Although the diagnosis of HPVG can be made by normal abdominal x-rays (eg, CT scan or US), it appears that CT scanning is the gold standard. The diagnostic features of HPVG on CT imaging include: branching lucencies extending to within 2 cm of the liver capsule, predominantly in the anterior-superior aspect of the left lobe (34). HPVG can be differentiated from biliary gas (pneumobilia) because the latter is associated with air within the central portion of the liver, which does not extend toward the liver capsule to the same extent as seen in HPVG (in HPVG, air extends to 2 cm or less from liver capsule; in pneumobilia, air extends to more than 2 cm from the liver capsule) (Figure 2). Air in the portal venous system is likely to be transported to the small peripheral branches in the liver by the centrifugal flow of portal venous blood, whereas gas in the biliary tree is prevented from migrating peripherally by the centripetal flow of the secreted bile (Figure 2) (35).
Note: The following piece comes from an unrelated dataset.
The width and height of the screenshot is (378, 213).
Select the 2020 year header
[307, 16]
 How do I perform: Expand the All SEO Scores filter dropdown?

The US features of HPVG have been reported as echogenic particles flowing within the portal vein (35).

Management of HPVG

The treatment of this rare condition is controversial. Over the past 10 years, there has been a major shift from early surgical intervention with laparotomy to less aggressive therapy with observation and antimicrobial therapy (Figure 3). The key features that guide clinicians in their management approach is the presence or absence of peritonitis or bowel perforation, as well as the overall status of the patient (36). In clinically stable patients with no features of peritonitis or bowel perforation, intravenous fluid replacement, broad-spectrum antibiotics, close observation and no oral intake may prevent surgical intervention.

Figure 3.

Figure 3

Algorithm for the management of hepatic portal venous gas (HPVG). CT Computed tomography; GVHD Graft-versus-host disease; IBD Inflammatory bowel disease; IV Intravenous; NPO Nothing by mouth; XR X-ray

CONCLUSION

The presence of HPVG does not always indicate a catastrophic intra-abdominal event, but may be seen in patients with inflammatory bowel disease, complications of endoscopic procedures or other medical illnesses. In the setting of HPVG, medically stable patients without signs of bowel perforation or peritonitis can be potentially managed with supportive therapy.